→ Text for analysis
= Nils Granlund =

American show producer and businessman

Nils Thor Granlund

Nils T. Granlund (September 29, 1890-April 21, 1957) was an American show producer, entertainment industry entrepreneur and radio industry pioneer. He was a publicist for Marcus Loew who formed Loews Theatres and Metro-Goldwyn-Mayer (MGM). He developed the first film trailers. Although his birth name was Nils Theodore Granlund, he later used Thor as a middle name, and after appearing on early radio was commonly referenced only by his initials, N.T.G., on the air and in print.

==Early life==
Granlund was born in Ljungby Parish in the province of Småland, Sweden. His father was Teodor Granlund, born during 1857 in Fridlevstad in the province of Blekinge. His mother Amanda (Bylund) Granlund (1858-1912) was born in Tingsås Parish, province of Småland. (Source: Swedish Census of 1890). His grandfather Nils-Fredrik Bylund (born 29 oct 1829) had a brewery in the Swedish village of Skruf, Bylunds bryggeri. Granlund emigrated with his family to the United States as second cabin class passengers on the board the S/S Amerika at Copenhagen, Denmark; it arrived at the Port of New York on July 2, 1894. The family settled in Providence, Rhode Island. While still in his teen years he began covering the yachting news for the Providence Tribune, where he later become sports editor, and covered the local entertainment news. By his 18th year he had been an automobile race driver, aviator and press agent. His promotional efforts for a local theater caught the attention of Marcus Loew who hired Granlund in 1913 as a publicity agent for Hanky Panky, a recently acquired touring vaudeville show.

→ Written task 1
According to the text about Nils Granlund, on what date did the ship carrying his family arrive at the Port of New York?
→ Written task 2
Extend the biography of Nils Granlund, starting after its final sentence.

→ Data shown
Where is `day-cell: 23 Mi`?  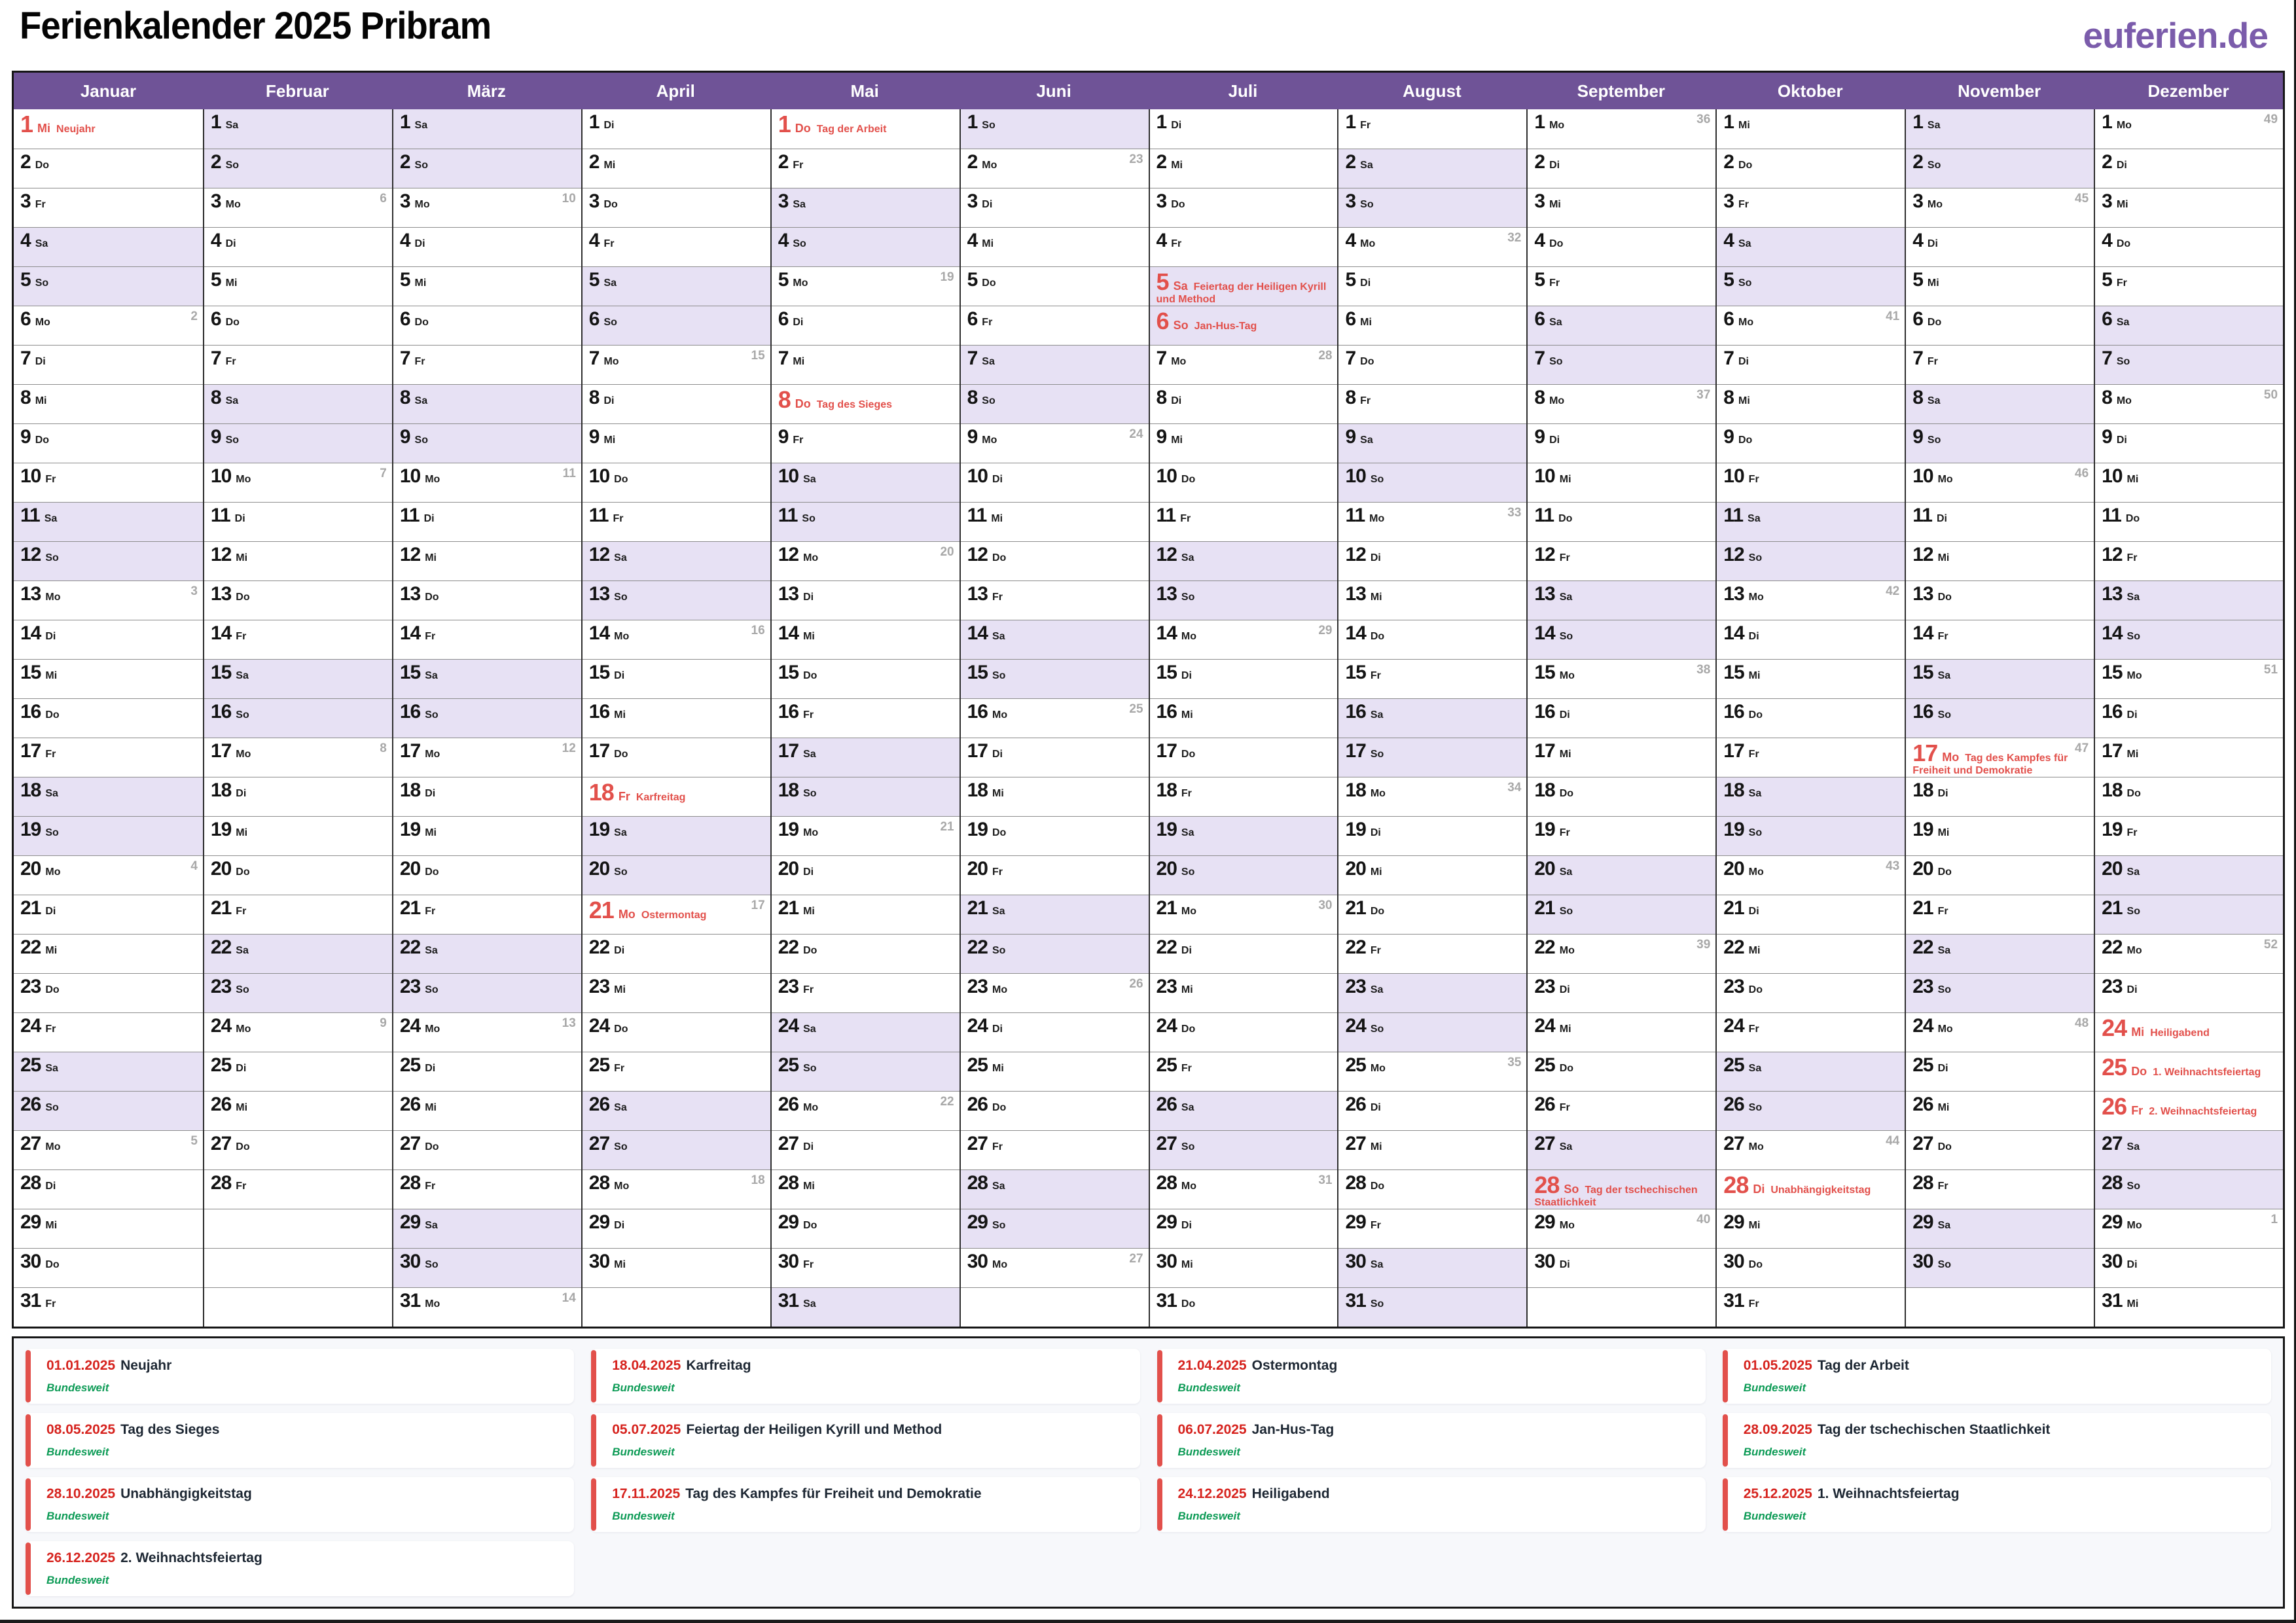 day-cell: 23 Mi is located at coordinates (1244, 993).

→ Response box 1
July 2, 1894.

→ Response box 2
==Marcus Loew Theaters==
Following the year-long tour, Loew promoted Granlund to oversee marketing for his theater chain as publicity manager. In addition to publicizing events at the various venues, at the urging of Loew, Granlund began staging live talent revues at several of the under performing theaters. His innovative techniques resulted in the first use of film for promoting live theater and the first filmed trailers for upcoming movies. In 1922 Granlund visited the studios of WHN, a part-time broadcasting station in Ridgewood, Queens, New York, and after a series of experimental programs, he convinced Loew to lease the station as a promotional arm of Loew's Theaters. He had conceived the elaborate movie premiere, with lights, news cameras and personal appearances of stars. He exploited and advertised the first full-length motion picture in the United States.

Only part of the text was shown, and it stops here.